En la tarde del 27 de febrero, momentos antes de la eucaristía aniversario por Guillermo Rovirosa y Tomás Malagón, el movimiento de trabajadoras y trabajadores cristianos se concentró en el templete del bulevar frente a la parroquia de San Nicolás para recordar a las personas trabajadoras fallecidos por siniestralidad laboral en la diócesis, así como a las víctimas del accidente ferroviario de Adamuz del pasado 18 de enero.

Durante el acto se guardó un tiempo de silencio en memoria de las víctimas y se ofreció una breve reflexión a quienes se encontraban a las puertas de la parroquia, acompañada de la difusión de algunos datos sobre esta “lacra” que sigue golpeando con crudeza al mundo del trabajo.

La concentración contó con la presencia de miembros de la Asociación de Víctimas de Accidentes y Enfermedades Laborales de Andalucía (AVAELA), así como de integrantes de distintos movimientos apostólicos y comunidades parroquiales, en un gesto público de denuncia y solidaridad con las familias afectadas.

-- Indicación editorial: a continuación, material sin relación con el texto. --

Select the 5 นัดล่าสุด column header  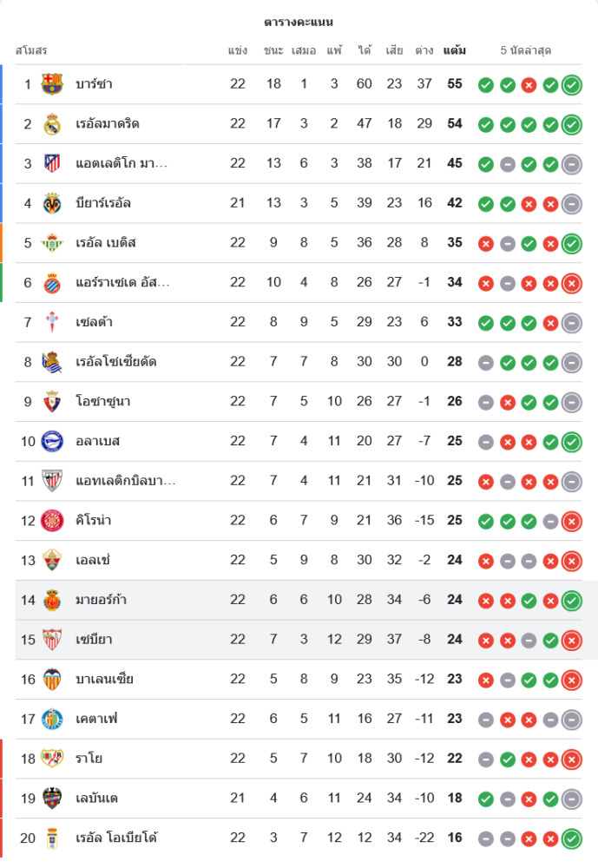[526, 50]
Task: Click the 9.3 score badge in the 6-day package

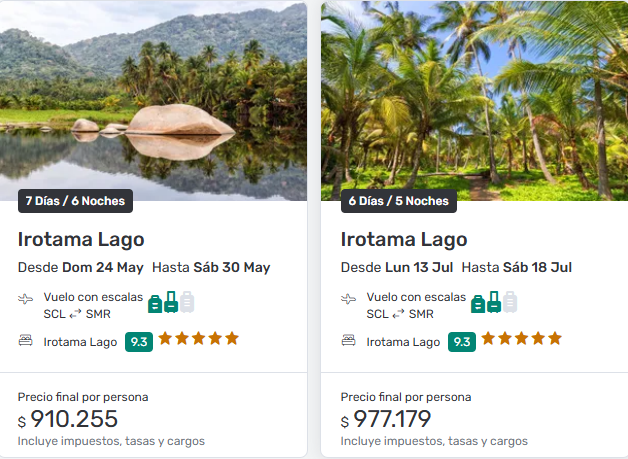Action: click(462, 342)
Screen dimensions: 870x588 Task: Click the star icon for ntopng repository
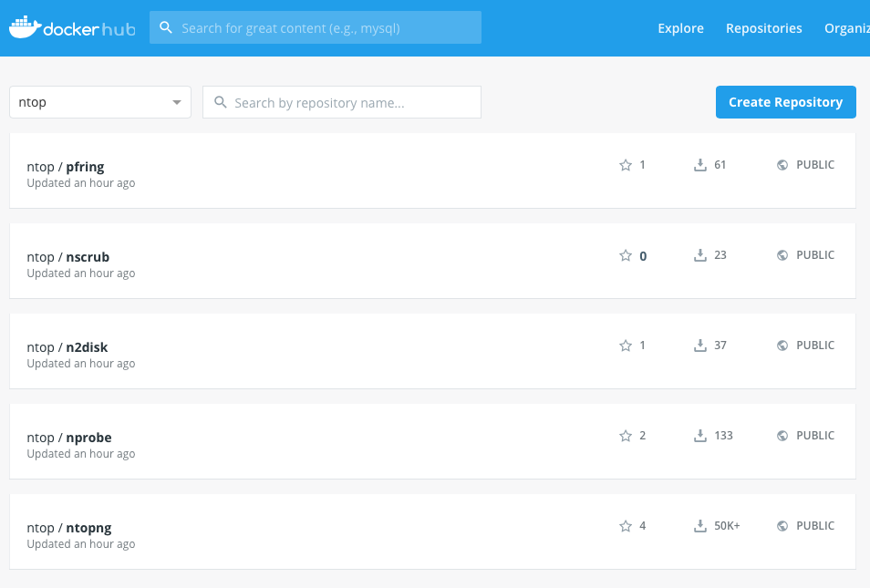click(626, 526)
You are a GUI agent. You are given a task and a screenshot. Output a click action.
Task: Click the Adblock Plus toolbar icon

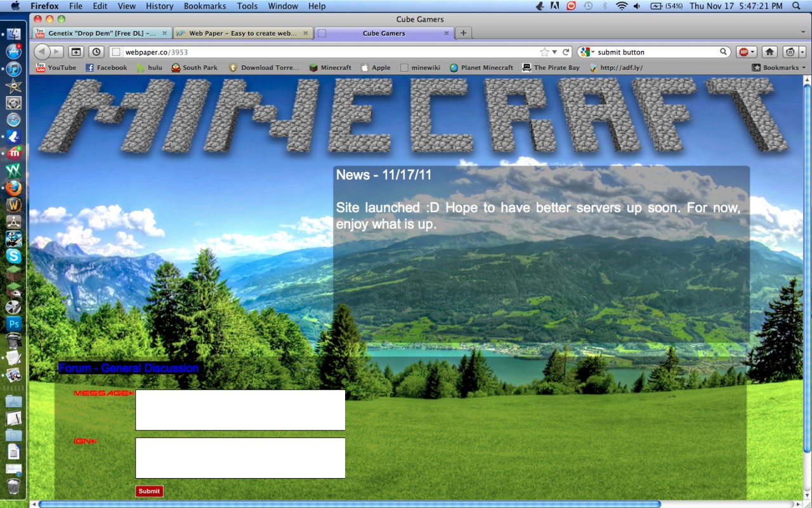click(743, 51)

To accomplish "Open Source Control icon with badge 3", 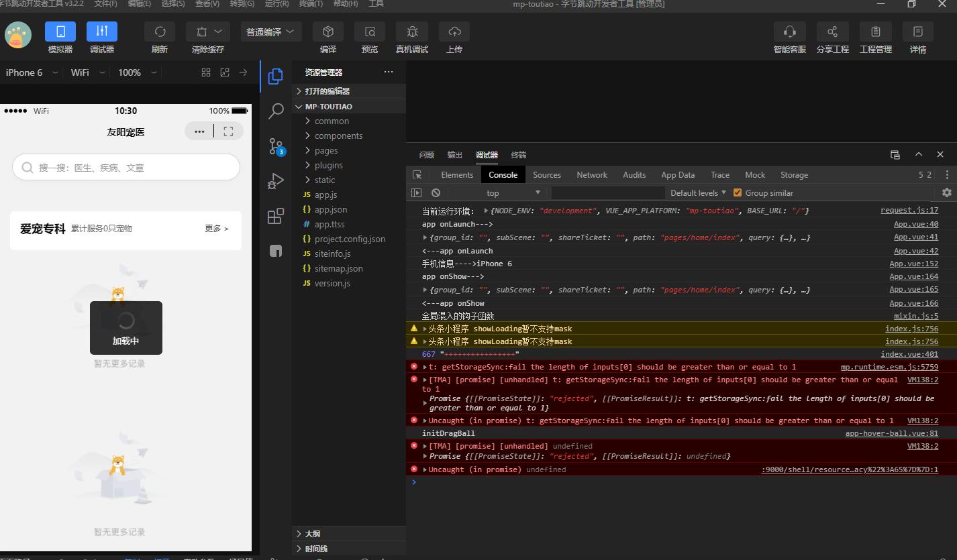I will 276,147.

La iniciativa entronca de manera directa con la campaña “Cuidar el trabajo, cuidar la vida” , un lema que interpela ante las circunstancias que siguen costando vidas. Resulta significativo que, en un contexto en el que la siniestralidad tiende a diluirse en estadísticas, este movimiento especializado de la Acción Católica Española insista en devolverle rostro, nombre y dignidad.

Acción de gracias por dos referentes del mundo obrero

Tras la concentración, la comunidad se reunió en la parroquia de la Compañía para celebrar una eucaristía de acción de gracias por la vida de Guillermo Rovirosa y Tomás Malagón. Este año se conmemoraba el 62º aniversario de la muerte de Rovirosa, promotor y primer militante de la HOAC, y el 42º de la muerte de Malagón, sacerdote decisivo en el desarrollo del movimiento.

La celebración fue presidida por los sacerdotes Domingo Ruiz y Fernando Lavirgen. En ella se recordó a ambos como “referentes para la militancia” y como un “regalo para la clase obrera, para el mundo del trabajo y para la Iglesia”. Rovirosa, como laico comprometido; Malagón, como sacerdote profundamente vinculado al mundo obrero; los dos, como apóstoles empeñados en hacer presente el Evangelio en la realidad concreta del trabajo.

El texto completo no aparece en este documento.